A Bayesian framework for distributed lag non-linear models: the {bdlnm} R package

Pau
Satorra

Biostatistics Support and Research Unit, IGTP

Marcos Quijal-Zamorano

Institute of Social and Preventive Medicine (ISPM), University of Bern

Joan Ballester

Institut de Salut Global de Barcelona (ISGlobal)

Miguel Ángel Martínez-Beneito

Departament d’Estadística i Investigació Operativa, Universitat de València

Marc Marí-Dell’Olmo

Agència de Salut Pública de Barcelona (ASPB)

May 26, 2026

Background

Motivation

Climate change is intensifying exposure to extreme environmental conditions: heatwaves, air pollution, and cold spells (among others) are becoming more frequent and severe
Environmental exposures rank among the strongest drivers of population health, often exerting a larger influence than genetic variation (Argentieri et al. 2025)
Understanding how environmental exposures effects healths is therefore essential for public health research

Distributed Lag Non-Linear Models (DLNMs)

The relationship between environment and health is complex: effects are typically non-linear and delayed, making them hard to capture with standard regression approaches
Environmental exposures rarely act instantaneously, their health impact unfolds over time:
- A heatwave today may elevate mortality risk some days later
- Air pollution accumulates biological damage across days or weeks
- Cold temperatures can trigger cardiovascular events several days after exposure

Distributed Lag Non-Linear Models (DLNMs) (A. Gasparrini, Armstrong, and Kenward 2010) are the standard framework for capturing these dynamics. They simultaneously model two dimensions of risk:

How risk changes across exposure levels (exposure-response)
How risk evolves over time after exposure (lag-response)

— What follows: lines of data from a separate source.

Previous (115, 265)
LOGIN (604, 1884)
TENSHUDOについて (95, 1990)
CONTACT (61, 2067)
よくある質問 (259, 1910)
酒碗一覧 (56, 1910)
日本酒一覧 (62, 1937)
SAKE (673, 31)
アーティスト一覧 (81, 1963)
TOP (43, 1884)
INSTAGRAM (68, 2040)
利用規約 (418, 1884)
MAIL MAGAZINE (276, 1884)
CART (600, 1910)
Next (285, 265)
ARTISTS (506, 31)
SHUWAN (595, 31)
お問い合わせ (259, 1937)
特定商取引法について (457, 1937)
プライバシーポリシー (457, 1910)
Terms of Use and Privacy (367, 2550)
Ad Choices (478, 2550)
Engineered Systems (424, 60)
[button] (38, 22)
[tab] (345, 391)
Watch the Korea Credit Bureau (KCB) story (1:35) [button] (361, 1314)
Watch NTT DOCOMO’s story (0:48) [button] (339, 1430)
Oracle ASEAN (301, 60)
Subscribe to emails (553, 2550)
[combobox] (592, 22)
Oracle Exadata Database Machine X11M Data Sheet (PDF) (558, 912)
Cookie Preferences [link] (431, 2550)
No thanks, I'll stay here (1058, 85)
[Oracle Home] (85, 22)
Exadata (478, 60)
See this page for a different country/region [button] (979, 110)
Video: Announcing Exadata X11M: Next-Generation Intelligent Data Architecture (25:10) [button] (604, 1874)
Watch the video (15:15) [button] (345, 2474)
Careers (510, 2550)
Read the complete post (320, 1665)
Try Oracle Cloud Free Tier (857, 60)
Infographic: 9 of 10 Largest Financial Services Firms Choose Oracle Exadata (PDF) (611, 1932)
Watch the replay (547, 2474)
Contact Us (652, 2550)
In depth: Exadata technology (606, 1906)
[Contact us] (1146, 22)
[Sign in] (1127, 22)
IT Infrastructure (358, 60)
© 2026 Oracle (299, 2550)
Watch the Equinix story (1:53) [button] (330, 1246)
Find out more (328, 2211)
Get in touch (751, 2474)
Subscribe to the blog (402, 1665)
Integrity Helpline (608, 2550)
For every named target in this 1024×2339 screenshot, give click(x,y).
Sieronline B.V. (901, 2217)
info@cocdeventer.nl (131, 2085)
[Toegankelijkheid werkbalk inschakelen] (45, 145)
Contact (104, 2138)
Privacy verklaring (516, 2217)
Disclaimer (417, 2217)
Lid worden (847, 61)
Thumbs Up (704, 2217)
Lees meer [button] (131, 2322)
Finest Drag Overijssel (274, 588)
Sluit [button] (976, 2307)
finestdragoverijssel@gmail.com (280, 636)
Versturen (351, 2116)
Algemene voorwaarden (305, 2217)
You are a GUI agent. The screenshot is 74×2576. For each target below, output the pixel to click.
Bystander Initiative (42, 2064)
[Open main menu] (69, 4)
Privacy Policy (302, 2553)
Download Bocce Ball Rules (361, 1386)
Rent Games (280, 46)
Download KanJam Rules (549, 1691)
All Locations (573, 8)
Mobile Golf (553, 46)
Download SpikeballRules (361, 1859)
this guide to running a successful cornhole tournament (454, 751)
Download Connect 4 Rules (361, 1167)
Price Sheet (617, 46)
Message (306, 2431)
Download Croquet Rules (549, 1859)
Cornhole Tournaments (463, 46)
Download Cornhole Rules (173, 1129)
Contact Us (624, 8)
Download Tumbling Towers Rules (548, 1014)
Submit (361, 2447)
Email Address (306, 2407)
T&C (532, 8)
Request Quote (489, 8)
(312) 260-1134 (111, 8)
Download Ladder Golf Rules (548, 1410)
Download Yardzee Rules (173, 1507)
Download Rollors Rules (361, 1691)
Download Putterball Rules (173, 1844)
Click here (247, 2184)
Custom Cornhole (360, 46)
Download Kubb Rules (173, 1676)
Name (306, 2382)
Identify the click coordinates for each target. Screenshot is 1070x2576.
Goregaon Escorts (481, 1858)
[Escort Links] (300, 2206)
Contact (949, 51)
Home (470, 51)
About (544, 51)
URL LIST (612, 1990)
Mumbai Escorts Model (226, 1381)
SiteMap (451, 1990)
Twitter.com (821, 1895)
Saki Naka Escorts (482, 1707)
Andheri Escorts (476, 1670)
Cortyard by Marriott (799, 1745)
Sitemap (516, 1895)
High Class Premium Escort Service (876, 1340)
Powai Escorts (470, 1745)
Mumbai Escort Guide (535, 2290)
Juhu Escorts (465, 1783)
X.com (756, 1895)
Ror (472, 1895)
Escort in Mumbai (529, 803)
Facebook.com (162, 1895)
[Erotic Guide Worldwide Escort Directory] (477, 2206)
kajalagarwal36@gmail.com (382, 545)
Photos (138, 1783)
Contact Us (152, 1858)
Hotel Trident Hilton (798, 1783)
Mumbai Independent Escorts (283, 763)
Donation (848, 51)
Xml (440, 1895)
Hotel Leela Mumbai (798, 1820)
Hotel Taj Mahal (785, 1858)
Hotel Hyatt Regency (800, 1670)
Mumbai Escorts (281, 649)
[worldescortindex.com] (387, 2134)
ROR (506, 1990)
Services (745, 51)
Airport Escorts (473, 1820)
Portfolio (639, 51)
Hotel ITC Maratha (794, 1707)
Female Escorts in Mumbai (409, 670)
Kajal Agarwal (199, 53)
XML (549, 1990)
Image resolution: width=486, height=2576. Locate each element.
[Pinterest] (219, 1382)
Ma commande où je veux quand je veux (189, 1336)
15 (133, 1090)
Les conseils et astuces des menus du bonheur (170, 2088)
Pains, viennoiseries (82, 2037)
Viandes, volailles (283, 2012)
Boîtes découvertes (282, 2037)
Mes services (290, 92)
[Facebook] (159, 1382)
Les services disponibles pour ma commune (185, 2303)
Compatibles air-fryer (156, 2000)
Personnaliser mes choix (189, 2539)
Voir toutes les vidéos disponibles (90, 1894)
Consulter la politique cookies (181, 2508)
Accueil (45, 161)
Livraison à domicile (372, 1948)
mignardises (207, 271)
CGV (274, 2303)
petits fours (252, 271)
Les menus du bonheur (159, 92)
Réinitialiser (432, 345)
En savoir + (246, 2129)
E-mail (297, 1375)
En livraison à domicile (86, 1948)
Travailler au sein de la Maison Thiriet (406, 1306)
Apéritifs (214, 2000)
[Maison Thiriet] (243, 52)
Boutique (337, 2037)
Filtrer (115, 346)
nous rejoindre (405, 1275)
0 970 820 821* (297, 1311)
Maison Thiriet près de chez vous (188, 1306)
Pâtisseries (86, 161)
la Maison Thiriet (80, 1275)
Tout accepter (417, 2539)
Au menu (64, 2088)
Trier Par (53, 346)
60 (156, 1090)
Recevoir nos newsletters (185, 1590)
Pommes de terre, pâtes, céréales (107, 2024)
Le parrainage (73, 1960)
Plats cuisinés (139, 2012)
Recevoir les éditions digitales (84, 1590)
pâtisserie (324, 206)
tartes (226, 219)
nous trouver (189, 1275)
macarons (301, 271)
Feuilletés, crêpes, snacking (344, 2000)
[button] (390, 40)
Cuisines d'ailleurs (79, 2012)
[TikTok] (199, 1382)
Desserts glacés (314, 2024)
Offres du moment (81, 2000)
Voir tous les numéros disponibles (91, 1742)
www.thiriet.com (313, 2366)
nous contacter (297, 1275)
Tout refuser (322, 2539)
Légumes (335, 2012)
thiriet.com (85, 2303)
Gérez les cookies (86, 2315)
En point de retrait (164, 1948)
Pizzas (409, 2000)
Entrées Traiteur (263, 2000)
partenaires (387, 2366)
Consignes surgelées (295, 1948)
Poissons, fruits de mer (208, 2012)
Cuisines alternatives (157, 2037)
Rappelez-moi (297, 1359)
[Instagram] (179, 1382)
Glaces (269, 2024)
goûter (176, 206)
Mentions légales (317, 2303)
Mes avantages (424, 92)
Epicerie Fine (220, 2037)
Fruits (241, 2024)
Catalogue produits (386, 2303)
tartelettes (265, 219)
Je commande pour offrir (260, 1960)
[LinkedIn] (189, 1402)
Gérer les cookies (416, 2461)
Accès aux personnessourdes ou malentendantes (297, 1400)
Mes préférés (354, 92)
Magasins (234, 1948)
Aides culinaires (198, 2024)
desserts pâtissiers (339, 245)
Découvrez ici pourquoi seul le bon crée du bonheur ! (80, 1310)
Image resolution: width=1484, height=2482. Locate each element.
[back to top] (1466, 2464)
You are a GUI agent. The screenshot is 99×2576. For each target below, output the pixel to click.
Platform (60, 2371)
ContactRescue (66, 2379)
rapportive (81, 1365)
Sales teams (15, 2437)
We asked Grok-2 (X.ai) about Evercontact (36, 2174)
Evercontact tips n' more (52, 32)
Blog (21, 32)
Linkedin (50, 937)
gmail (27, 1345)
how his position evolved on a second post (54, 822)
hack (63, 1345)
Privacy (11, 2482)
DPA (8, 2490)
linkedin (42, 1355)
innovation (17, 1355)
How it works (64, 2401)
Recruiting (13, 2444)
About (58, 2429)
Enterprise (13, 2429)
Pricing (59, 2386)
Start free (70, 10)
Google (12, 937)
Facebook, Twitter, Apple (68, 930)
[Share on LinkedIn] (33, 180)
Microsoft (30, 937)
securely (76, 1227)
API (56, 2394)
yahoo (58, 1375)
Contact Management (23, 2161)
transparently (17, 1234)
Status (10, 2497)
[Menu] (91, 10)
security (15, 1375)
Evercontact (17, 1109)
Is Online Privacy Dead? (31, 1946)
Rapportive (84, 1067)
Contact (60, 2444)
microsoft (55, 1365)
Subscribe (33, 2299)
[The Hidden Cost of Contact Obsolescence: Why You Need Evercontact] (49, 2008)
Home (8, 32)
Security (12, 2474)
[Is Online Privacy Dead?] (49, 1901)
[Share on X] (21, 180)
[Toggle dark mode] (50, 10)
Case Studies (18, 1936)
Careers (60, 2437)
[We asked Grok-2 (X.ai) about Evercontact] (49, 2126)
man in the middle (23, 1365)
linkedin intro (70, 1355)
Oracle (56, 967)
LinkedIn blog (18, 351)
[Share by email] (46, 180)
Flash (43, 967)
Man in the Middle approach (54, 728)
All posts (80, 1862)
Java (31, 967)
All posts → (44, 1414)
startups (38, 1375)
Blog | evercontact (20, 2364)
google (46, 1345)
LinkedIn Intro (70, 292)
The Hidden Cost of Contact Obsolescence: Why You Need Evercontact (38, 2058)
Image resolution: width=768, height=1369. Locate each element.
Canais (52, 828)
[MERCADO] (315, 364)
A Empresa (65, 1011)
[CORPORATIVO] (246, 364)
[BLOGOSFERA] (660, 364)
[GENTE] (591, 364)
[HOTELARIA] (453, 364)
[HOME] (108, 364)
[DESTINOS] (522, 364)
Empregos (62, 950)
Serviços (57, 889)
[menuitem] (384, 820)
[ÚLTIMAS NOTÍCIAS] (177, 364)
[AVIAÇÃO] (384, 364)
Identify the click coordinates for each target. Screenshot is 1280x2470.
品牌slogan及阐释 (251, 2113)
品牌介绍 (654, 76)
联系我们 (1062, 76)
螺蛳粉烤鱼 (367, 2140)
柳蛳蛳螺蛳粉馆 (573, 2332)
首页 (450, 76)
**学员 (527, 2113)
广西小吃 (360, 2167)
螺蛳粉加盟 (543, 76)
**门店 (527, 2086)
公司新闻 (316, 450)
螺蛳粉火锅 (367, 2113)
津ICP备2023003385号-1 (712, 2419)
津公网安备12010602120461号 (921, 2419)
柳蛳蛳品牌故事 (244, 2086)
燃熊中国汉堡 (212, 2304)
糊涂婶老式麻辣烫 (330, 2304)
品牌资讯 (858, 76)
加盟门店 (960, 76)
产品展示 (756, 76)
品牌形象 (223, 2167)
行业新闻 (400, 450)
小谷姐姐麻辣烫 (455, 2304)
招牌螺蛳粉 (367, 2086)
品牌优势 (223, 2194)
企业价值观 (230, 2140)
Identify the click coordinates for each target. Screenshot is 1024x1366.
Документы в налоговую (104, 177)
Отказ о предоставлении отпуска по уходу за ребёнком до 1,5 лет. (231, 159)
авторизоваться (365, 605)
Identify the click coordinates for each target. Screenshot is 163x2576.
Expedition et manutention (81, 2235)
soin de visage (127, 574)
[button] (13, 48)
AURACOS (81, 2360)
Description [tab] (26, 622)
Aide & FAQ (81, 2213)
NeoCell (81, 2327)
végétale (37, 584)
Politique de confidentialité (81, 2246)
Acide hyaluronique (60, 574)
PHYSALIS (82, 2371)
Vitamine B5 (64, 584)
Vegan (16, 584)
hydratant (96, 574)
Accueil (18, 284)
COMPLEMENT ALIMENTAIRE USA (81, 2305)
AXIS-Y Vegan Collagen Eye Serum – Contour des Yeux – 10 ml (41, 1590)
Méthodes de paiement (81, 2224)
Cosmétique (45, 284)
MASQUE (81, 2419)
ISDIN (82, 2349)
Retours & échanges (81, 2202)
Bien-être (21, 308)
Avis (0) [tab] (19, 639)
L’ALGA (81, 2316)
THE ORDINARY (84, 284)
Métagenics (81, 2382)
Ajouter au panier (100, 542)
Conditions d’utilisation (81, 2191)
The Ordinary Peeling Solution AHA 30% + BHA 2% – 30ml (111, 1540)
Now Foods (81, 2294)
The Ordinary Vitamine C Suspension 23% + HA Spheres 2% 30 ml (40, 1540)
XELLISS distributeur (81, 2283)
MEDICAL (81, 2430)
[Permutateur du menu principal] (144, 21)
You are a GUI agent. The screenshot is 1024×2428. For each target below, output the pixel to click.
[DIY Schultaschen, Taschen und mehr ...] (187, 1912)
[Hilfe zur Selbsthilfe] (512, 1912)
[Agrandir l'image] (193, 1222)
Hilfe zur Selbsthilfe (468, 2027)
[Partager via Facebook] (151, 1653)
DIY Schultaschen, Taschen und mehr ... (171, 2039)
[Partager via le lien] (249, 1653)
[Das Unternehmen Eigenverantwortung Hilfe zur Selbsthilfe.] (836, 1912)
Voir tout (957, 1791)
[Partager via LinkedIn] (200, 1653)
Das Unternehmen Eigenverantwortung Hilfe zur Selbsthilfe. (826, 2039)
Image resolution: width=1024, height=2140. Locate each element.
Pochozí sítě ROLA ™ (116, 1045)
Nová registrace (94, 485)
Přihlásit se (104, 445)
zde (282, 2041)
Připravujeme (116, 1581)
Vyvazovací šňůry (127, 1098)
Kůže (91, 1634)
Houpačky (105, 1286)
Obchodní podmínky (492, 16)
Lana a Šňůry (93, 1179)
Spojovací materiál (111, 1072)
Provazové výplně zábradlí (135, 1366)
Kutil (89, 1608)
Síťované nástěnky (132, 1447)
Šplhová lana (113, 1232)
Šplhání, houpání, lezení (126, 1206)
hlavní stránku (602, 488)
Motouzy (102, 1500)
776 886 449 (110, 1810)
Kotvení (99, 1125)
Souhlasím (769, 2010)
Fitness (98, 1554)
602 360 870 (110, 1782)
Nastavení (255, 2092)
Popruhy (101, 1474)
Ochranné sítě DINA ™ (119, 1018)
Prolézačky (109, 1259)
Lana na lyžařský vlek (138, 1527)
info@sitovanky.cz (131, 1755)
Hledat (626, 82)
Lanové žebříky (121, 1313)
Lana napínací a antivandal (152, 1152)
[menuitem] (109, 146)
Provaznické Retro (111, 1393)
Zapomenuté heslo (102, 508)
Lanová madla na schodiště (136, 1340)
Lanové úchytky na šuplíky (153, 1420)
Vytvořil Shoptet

DLNMs can be applied to any setting involving two time series and a delayed effect: environmental epidemiology, econometrics, pharmacology, and beyond

DLNMs

Exposure-response: non-linear association between exposure value and health risk

Lag-response: how the effect of a single exposure event evolves across subsequent lags

Usually, both dimensions are modelled simultaneously using splines (natural cubic or B-splines), producing a smooth bivariate surface over exposure and lag

DLNMs: Model formulation

For time-series count data (A. Gasparrini, Armstrong, and Kenward 2010):

\[Y_t \sim \text{Poisson}(\mu_t)\] \[\log(\mu_t) = \alpha + \underbrace{cb(x_t, \ldots, x_{t-L}) \cdot \beta}_{\text{cross-basis}} + \sum_{k} \gamma_k u_{kt}\]

Term	Description
$cb(\cdot)$	Cross-basis: tensor product of exposure and lag spline bases
$\beta$	Coefficients of the cross-basis
$u_{kt}$	(Time-varying) confounders (e.g. seasonality, trend)
$\gamma_k$	Coefficients of the confounders
$\alpha$	Intercept

The cross-basis encodes the full bivariate exposure-lag-response surface in a single model term

Cross-basis construction

The cross-basis combines the exposure-response basis and the lag-response basis through a tensor product:

Limitations of classical DLNMs

Datasets are becoming larger and more complex, with studies increasingly featuring granular spatial data across many locations
Classical frequentist DLNMs rely on a two-stage approach:
1. Independent DLNMs are fitted at each location separately (first stage)
2. Location-specific estimates are pooled via multivariable meta-analysis (second stage)

Key limitations

Ignores spatial structure: borrows no strength across neighbouring locations, discarding information about spatial variation in risk
Collapses the lag dimension: first-stage models typically reduce to a single lag or cumulative effect, discarding the full lag-response surface
Unstable in sparse data: independent models fitted in small areas with few events yield unreliable or unidentifiable estimates

Spatial Bayesian DLNMs (SB-DLNMs)

A Bayesian extension, Spatial Bayesian Distributed Lag Non-Linear Models (SB-DLNMs) (Quijal-Zamorano et al. 2024), was proposed to overcome these limitations, allowing reliable estimation of small-area lagged non-linear associations

\[Y_{it} \sim \text{Poisson}(\mu_{it}) \qquad \log(\mu_{it}) = \alpha_i + \underbrace{cb(x_{it}, \ldots, x_{it-L}) \cdot \beta_i}_{\text{spatial cross-basis}} + \sum_{k} \gamma_k u_{kit}\]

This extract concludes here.